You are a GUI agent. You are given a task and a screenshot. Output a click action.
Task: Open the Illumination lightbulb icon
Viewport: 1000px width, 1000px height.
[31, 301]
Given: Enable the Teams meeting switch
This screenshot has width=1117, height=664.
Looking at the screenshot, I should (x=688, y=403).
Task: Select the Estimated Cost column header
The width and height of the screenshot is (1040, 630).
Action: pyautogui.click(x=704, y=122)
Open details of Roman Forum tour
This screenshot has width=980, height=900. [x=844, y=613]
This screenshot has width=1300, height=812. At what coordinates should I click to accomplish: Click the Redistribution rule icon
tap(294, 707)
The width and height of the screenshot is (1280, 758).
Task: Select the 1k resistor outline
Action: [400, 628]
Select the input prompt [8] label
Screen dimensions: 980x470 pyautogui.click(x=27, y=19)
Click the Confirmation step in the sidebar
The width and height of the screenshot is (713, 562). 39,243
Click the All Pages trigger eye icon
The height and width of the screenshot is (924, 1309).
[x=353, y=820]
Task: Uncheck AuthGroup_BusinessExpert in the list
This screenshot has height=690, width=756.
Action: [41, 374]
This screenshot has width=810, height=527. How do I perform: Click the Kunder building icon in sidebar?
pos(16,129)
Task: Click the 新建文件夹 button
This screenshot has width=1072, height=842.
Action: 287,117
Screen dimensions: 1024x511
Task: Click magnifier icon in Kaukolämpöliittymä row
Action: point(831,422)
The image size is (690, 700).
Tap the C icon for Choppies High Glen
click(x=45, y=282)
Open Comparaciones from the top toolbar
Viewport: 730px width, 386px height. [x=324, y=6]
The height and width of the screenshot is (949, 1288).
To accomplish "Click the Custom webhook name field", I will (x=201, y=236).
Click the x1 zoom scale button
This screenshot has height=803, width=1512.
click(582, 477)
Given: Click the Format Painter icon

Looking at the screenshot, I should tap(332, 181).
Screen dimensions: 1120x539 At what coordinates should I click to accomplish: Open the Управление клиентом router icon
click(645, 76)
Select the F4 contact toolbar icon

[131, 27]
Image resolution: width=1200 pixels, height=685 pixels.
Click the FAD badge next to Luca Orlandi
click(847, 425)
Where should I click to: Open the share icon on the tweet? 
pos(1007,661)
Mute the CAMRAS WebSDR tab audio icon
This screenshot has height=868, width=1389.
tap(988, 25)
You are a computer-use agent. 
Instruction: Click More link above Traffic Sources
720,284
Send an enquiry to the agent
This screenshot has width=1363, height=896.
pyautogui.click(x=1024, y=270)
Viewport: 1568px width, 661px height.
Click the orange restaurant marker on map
--------------------
THE PROBLEM:
Write the data back out verbatim.

RESPONSE FOR THIS EXERCISE:
You are a GUI agent. You are given a task and a screenshot. Output a click action.
Task: Open the Illumination lightbulb icon
Viewport: 1000px width, 1000px height.
[31, 301]
Given: Enable the Teams meeting switch
This screenshot has width=1117, height=664.
Looking at the screenshot, I should (x=688, y=403).
Task: Select the Estimated Cost column header
The width and height of the screenshot is (1040, 630).
Action: pyautogui.click(x=704, y=122)
Open details of Roman Forum tour
This screenshot has width=980, height=900. [x=844, y=613]
This screenshot has width=1300, height=812. At what coordinates should I click to accomplish: Click the Redistribution rule icon
tap(294, 707)
The width and height of the screenshot is (1280, 758).
Task: Select the 1k resistor outline
Action: [400, 628]
Select the input prompt [8] label
Screen dimensions: 980x470 pyautogui.click(x=27, y=19)
Click the Confirmation step in the sidebar
The width and height of the screenshot is (713, 562). 39,243
Click the All Pages trigger eye icon
The height and width of the screenshot is (924, 1309).
[x=353, y=820]
Task: Uncheck AuthGroup_BusinessExpert in the list
This screenshot has height=690, width=756.
Action: [41, 374]
This screenshot has width=810, height=527. How do I perform: Click the Kunder building icon in sidebar?
pos(16,129)
Task: Click the 新建文件夹 button
This screenshot has width=1072, height=842.
Action: 287,117
Screen dimensions: 1024x511
Task: Click magnifier icon in Kaukolämpöliittymä row
Action: point(831,422)
The image size is (690, 700).
Tap the C icon for Choppies High Glen
click(x=45, y=282)
Open Comparaciones from the top toolbar
Viewport: 730px width, 386px height. [x=324, y=6]
The height and width of the screenshot is (949, 1288).
To accomplish "Click the Custom webhook name field", I will (x=201, y=236).
Click the x1 zoom scale button
This screenshot has height=803, width=1512.
click(582, 477)
Given: Click the Format Painter icon

Looking at the screenshot, I should tap(332, 181).
Screen dimensions: 1120x539 At what coordinates should I click to accomplish: Open the Управление клиентом router icon
click(645, 76)
Select the F4 contact toolbar icon

[131, 27]
Image resolution: width=1200 pixels, height=685 pixels.
Click the FAD badge next to Luca Orlandi
click(847, 425)
Where should I click to: Open the share icon on the tweet? 
pos(1007,661)
Mute the CAMRAS WebSDR tab audio icon
This screenshot has height=868, width=1389.
tap(988, 25)
You are a computer-use agent. 
Instruction: Click More link above Traffic Sources
720,284
Send an enquiry to the agent
This screenshot has width=1363, height=896.
pyautogui.click(x=1024, y=270)
Viewport: 1568px width, 661px height.
Click the orange restaurant marker on map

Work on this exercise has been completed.